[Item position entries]
────────

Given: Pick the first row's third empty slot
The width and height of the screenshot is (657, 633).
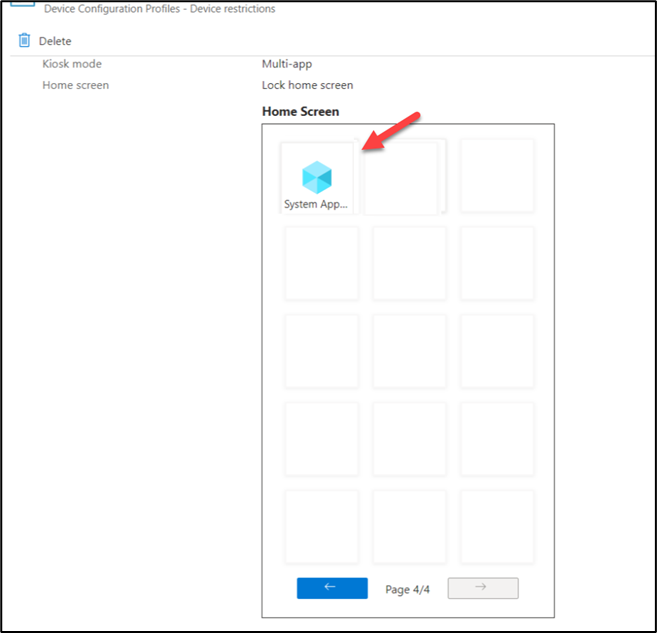Looking at the screenshot, I should [x=497, y=176].
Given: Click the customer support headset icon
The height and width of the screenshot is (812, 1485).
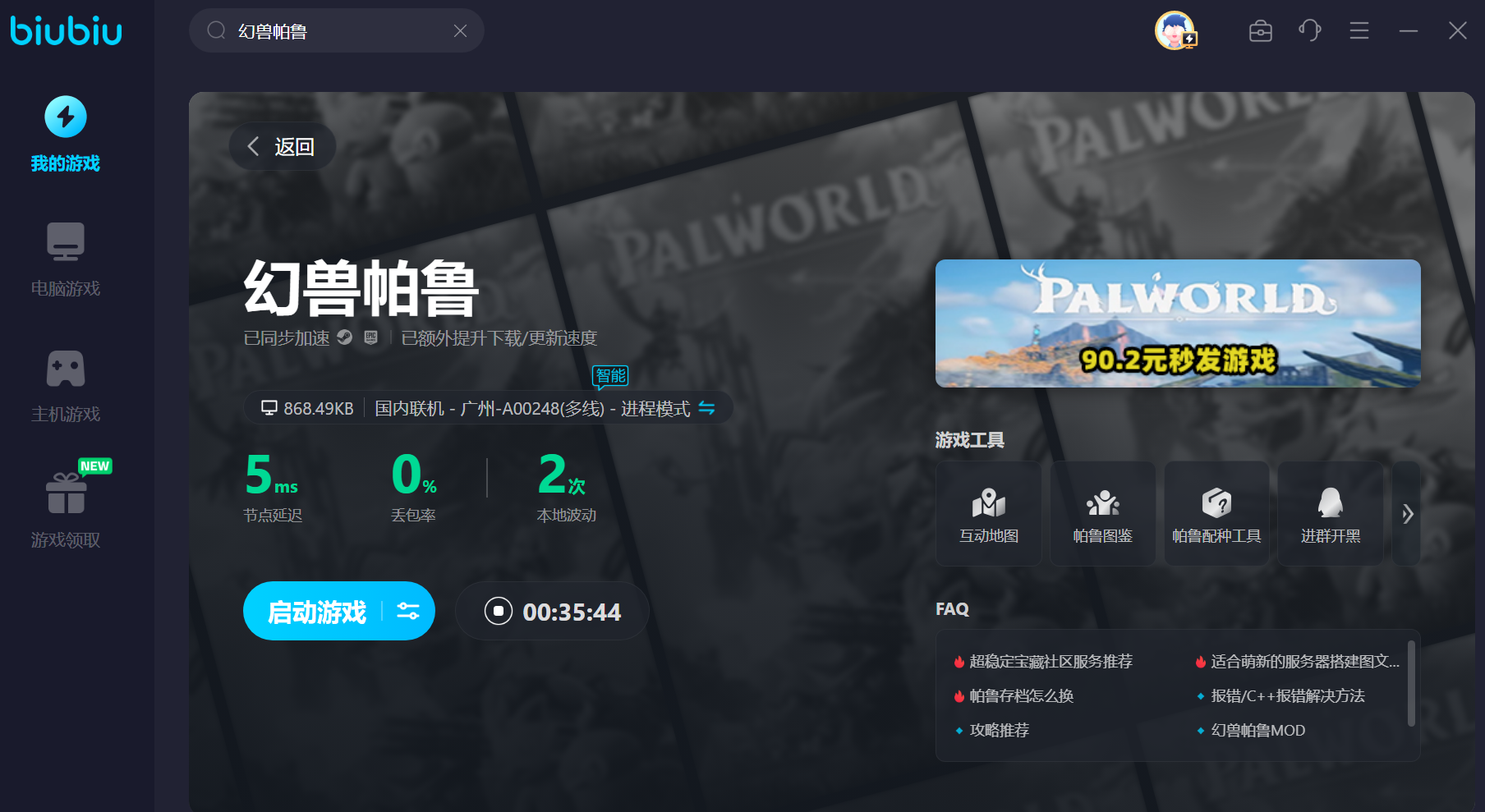Looking at the screenshot, I should [1309, 31].
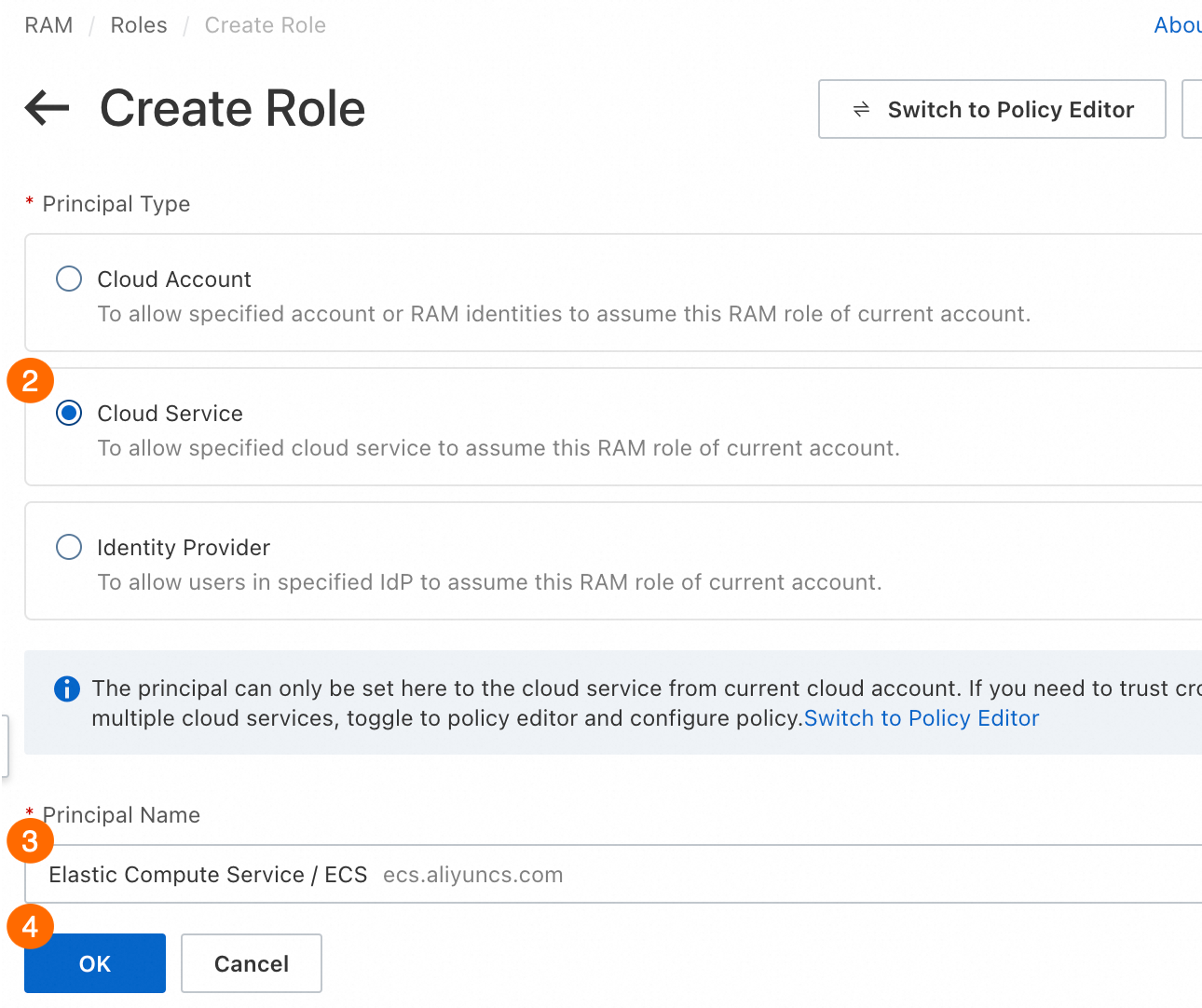Image resolution: width=1202 pixels, height=1008 pixels.
Task: Cancel the role creation
Action: (252, 963)
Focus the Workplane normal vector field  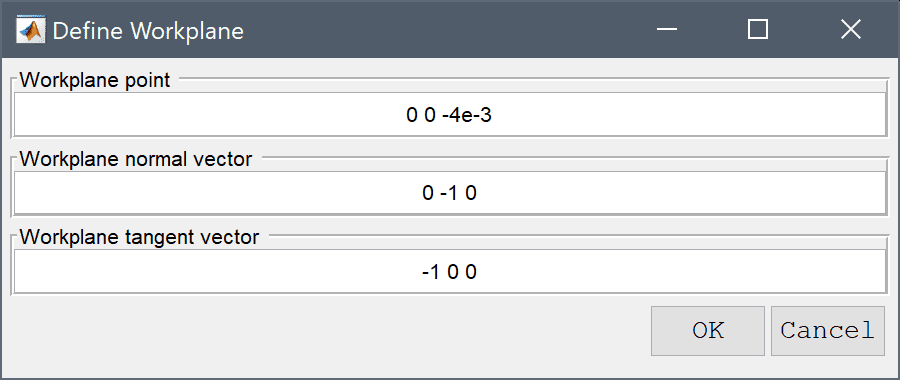click(450, 193)
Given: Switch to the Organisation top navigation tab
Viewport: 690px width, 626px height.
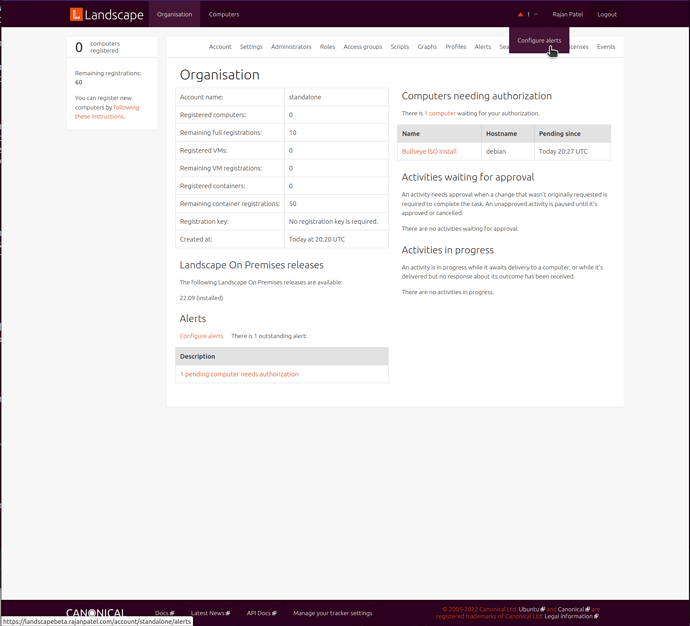Looking at the screenshot, I should 174,15.
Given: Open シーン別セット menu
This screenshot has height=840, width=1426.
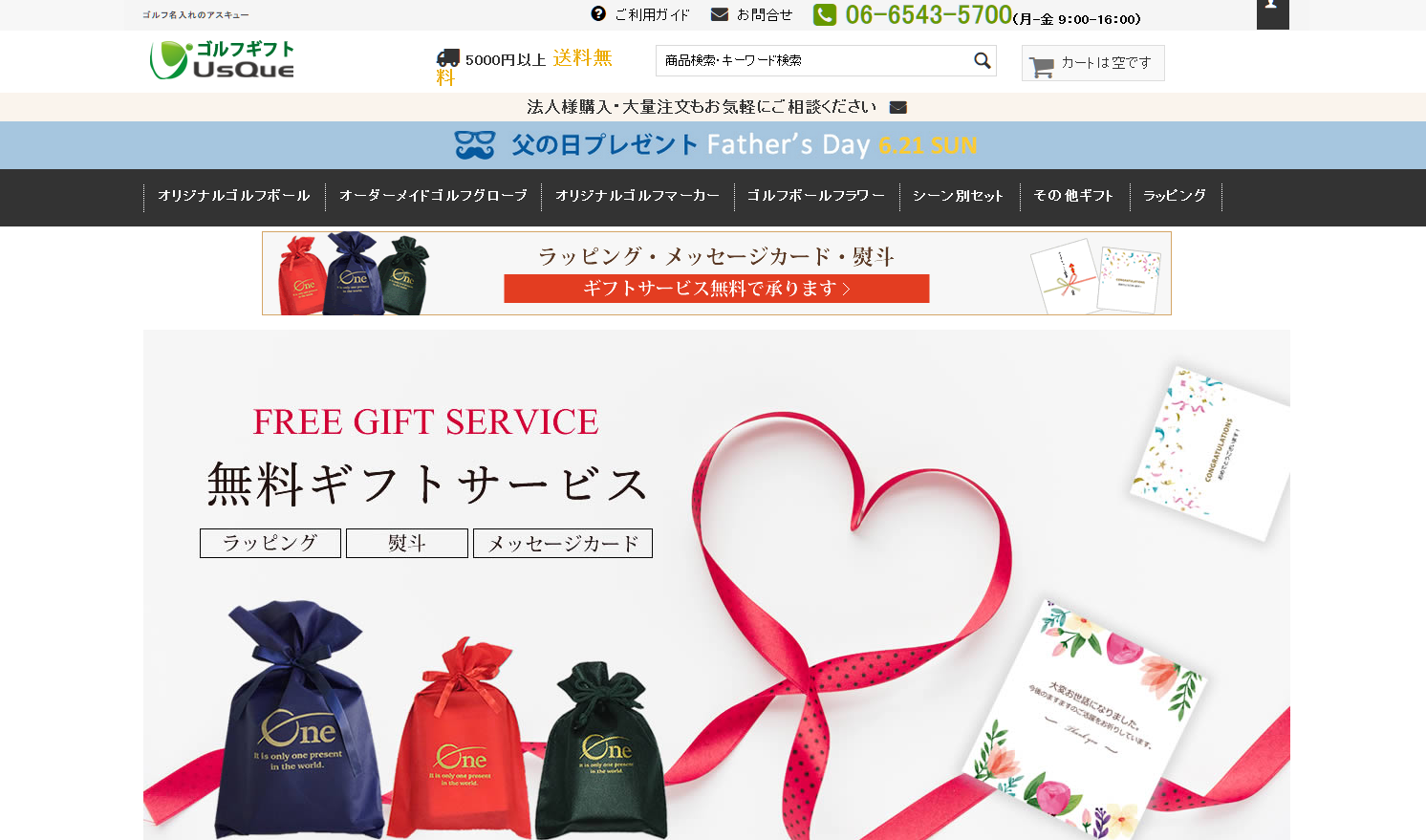Looking at the screenshot, I should (x=958, y=196).
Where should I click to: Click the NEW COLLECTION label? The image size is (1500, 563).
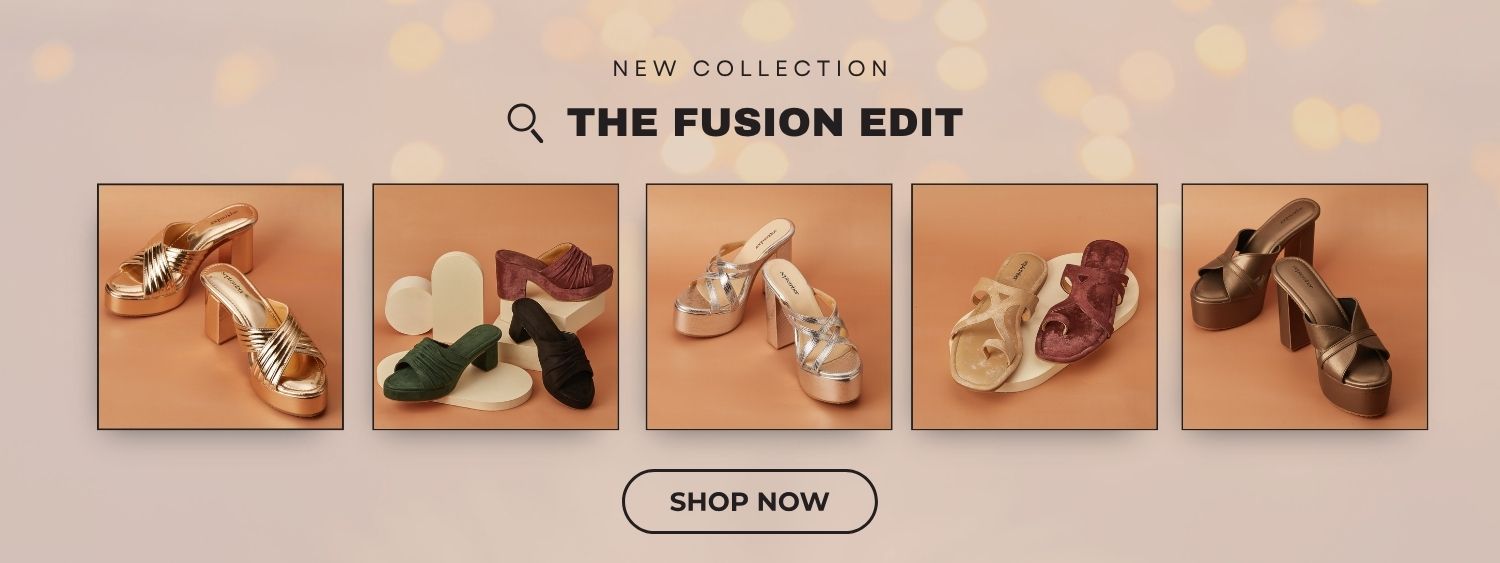(750, 69)
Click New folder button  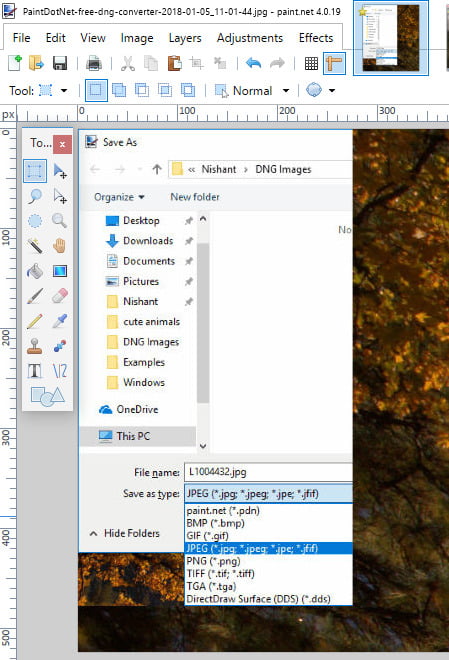(195, 197)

────────

--- EXERCISE ---
Which lines of the listing contain the string "Given", with case counting? Copy each of those lines in full.

--- EXERCISE ANSWER ---
Given: Pick the first row's third empty slot
Given: Click the customer support headset icon
Given: Switch to the Organisation top navigation tab
Given: Open シーン別セット menu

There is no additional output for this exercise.